7.2. Google's Parts
Google's parts can, roughly speaking, be divided into the following categories:
Obviously, many of these aspects of Google are beyond the scope of this book, which focuses on making money with Google advertising and the AdSense and AdWords programs. This section explains the parts of Google you should know about with this selective focus.
Google is a moving target; it's constantly innovating, releasing software, and acquiring software companies. No static list of Google parts is ever likely to be up-to-date or final.
You'll find software that Google is still playing with at Google Labs , http://labs.google.com. If you go to Google Labs, you can try out this software. Many of the "graduates" of Google Labs are now real, live Google parts.
Some of the parts of Google can be opened directly from the Google home page , http://www.google.com. If you don't see the link you are interested in on the Google home page, open the Google Services and Google Tools page by clicking the More link on the Google home page.
You'll find links to almost all the parts of Google from the Google Services and Google Tools page; I'll also provide a direct address to each Google part I discuss in the body of that section.
7.2.1. Advanced Search
Google Advanced Search , shown in Figure 7-3, can be opened using the URL http://www.google.com/advanced_search. Google Advanced Search implements the operators explained in "Google Syntax and Operators" earlier in this chapter (and a number of additional operators which I didn't explain) using a visual interface, so you don't need to enter the operators as part of a search query.

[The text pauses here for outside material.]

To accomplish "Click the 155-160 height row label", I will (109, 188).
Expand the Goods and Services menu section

Figure 7-3. Google Advanced Search lets you implement sophisticated searching without understanding Google's query language
Blogger, http://www.blogger.com, is one of the largest hosted blogging services on the Web. Blogger hosts hundreds of thousands of blogs, and it is free and easy to use. From an advertiser's viewpoint Blogger (and other hosted blogging services) are interesting, because they provide Google with a venue for AdWords contextual ads, categorized by the specific interest of the blog author.

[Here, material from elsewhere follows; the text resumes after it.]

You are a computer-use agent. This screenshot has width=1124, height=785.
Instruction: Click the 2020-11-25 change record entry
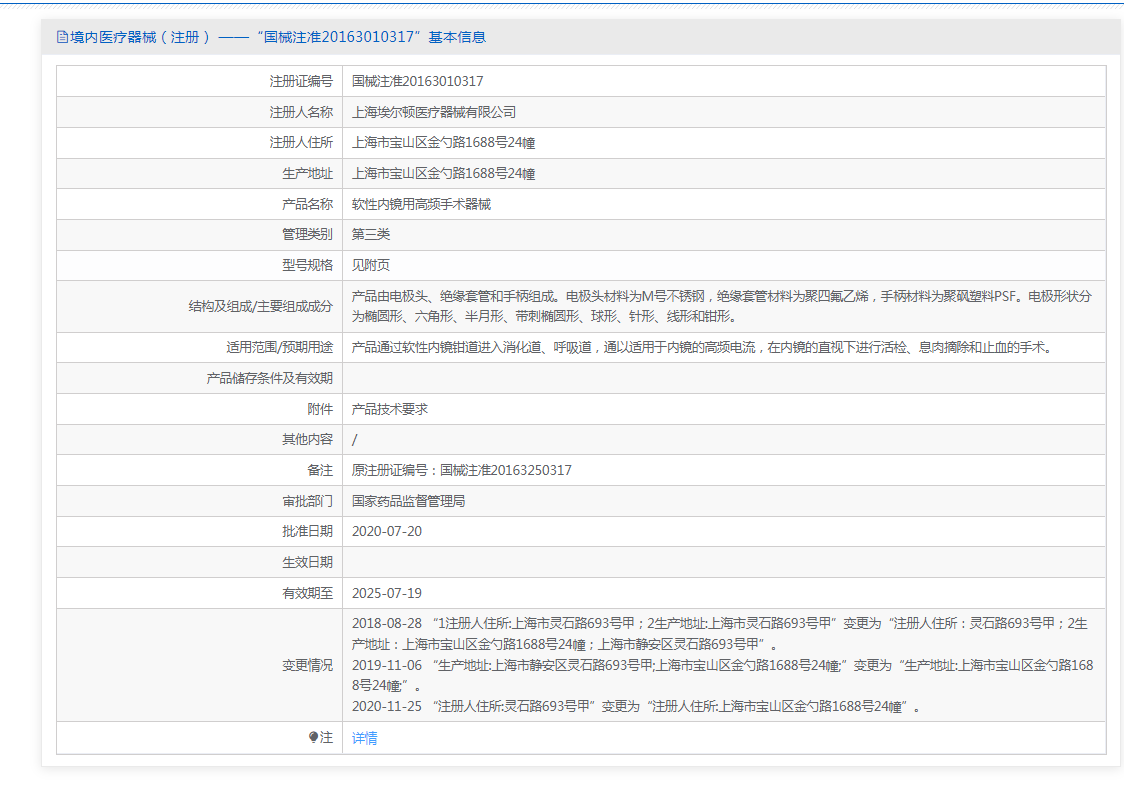[635, 706]
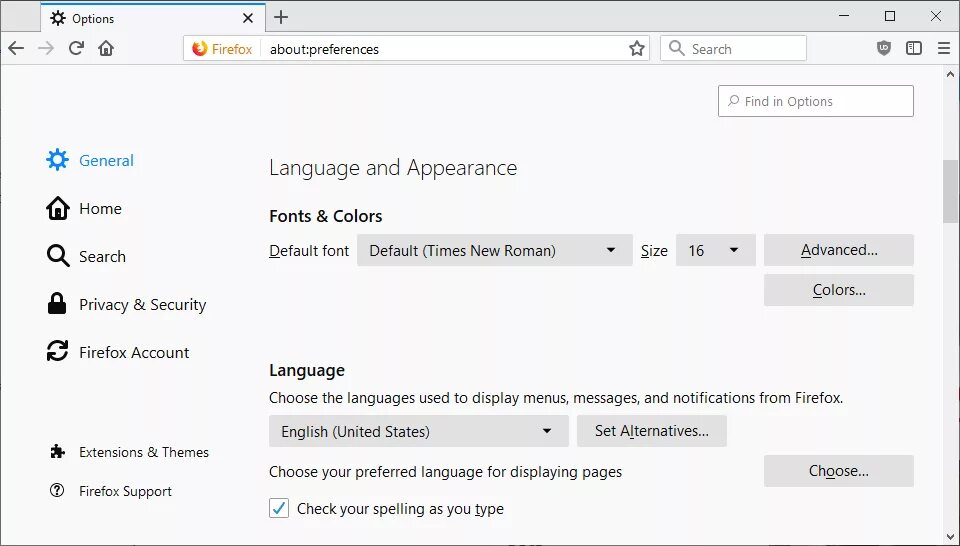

Google Catalogs , http://catalogs.google.com, is a library of scanned mail-order catalogs that users can search. There's no charge for getting a catalog included in this list, and Google does not currently place advertising on the catalog search results pages. But you may want to know that the listings from Google Catalogs can show up in regular Google search results and accept that these listings are possible competition for merchandise items of your own.

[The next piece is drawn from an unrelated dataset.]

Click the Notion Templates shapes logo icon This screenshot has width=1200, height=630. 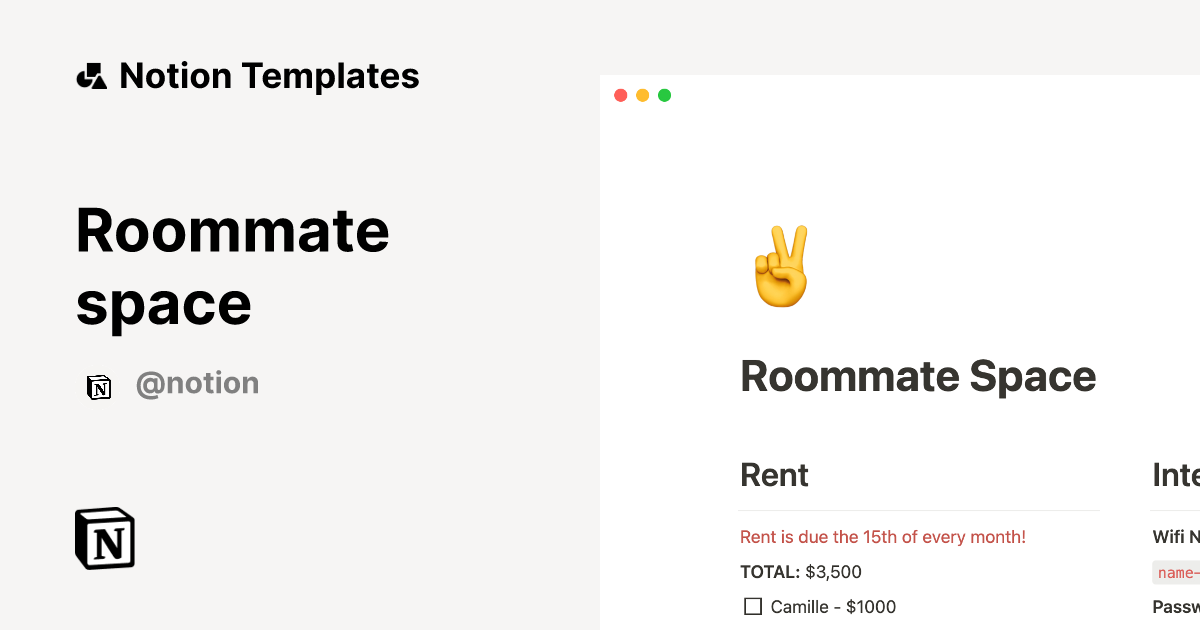(92, 76)
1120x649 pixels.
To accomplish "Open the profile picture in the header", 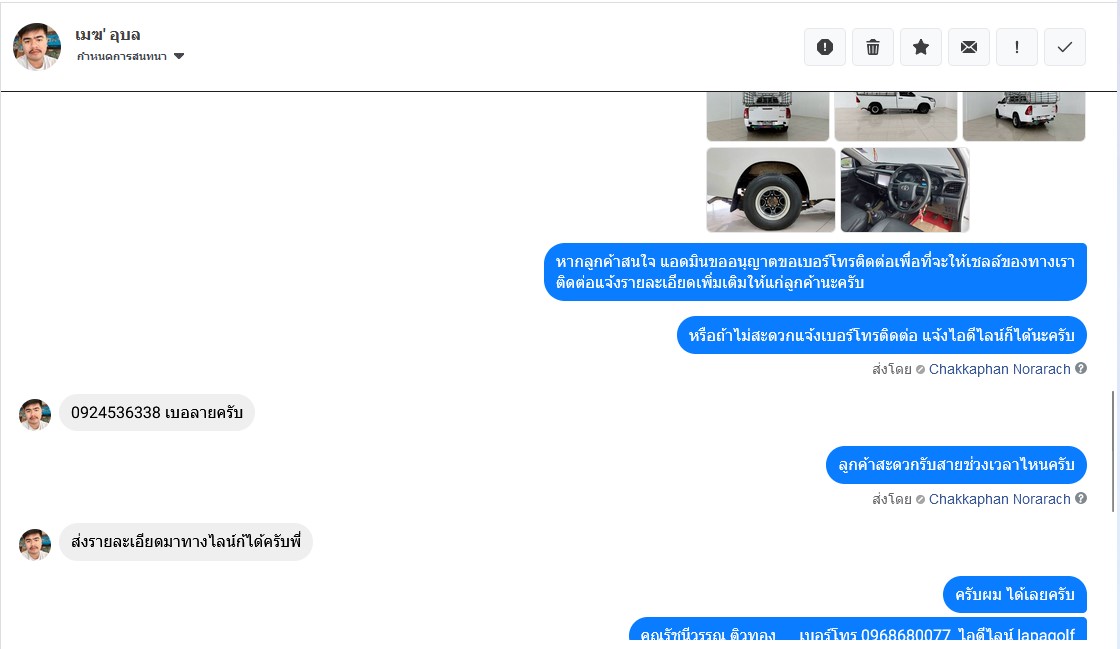I will (x=37, y=46).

Google Code , http://code.google.com, is a centralized repository of all the APIs, documentation for developers, Google open source projects, and everything else related to programming Google (see Part IV for information about programming the Google AdWords API).
Google Directory uses the categorization scheme and sites selected by the Open Directory Project (ODP) to find information that has been vetted by volunteer editors familiar with a particular subject. The URL for Google Directory is http://directory.google.com. As I explain in Chapter 2, the ODP is important to you if you want to drive traffic to your site. You can use Google Directory to explore Google's use of the ODP taxonomy.
Froogle, http://froogle.google.com, is a comparative, searchable shopping service. It's currently free for merchants to list their offerings with Froogle, and as far as can be told, Google makes no money from Froogle. It should be in the sites of businesses working with the Google advertising programs, however, because Google will eventually do something to monetize this service and Froogle may end up competing with merchants who advertise on other parts of the Google network.
Google Local , http://local.google.com, is used to pinpoint information related to a particular place. This is achieved by searching billions of web pages for information about local businesses, then cross-checking those results with Yellow Pages data. There are several implications for advertisers: Google Local results pages are excellent advertising venues for local businesses who have signed up with AdWords. Google Local has excellent mapping features and is very convenient to use. The trend that is underway of advertising moving from newspapers and Yellow Pages to the Web will only accelerate as people become more accustomed to using Google Local, meaning that it will become even more important for advertisers to learn to work with AdWords.
7.2.8. Personalize Your Home Page
Personalize Your Home Page, http://www.google.com/ig, presents a variety of news feeds and other information on the Google Home Page. Figure 7-4 shows a generic version of this customized home page.
Figure 7-4. Google's personalized home page feature lets you add news feeds, weather, stock quotes, and more
At this time, it's hard to know for sure where Google is going to go with the home page personalization feature, but it's worth watching for advertisers because opening up the Google start pages to different kinds of information suggests that Google may extend the kinds of advertising it accepts.
Google Print , http://print.google.com, lets users search through books submitted to the program by publishers and other copyright holders. Google takes care of scanning the books and hosting the resulting pages on Google servers. These pages are then used by Google to display contextual ads. A portion of the revenue from the ads is paid by Google to the owner of the materials.
Google Scholar lets you search for academic, peer-reviewed articles and citations. You can open Google Scholar at http://scholar.google.com. Although Scholar has had some rather mixed reviews, it is certainly one of the largest free repositories online of scholarly materal, and Google Scholar search results are another place Google displays contextual advertising.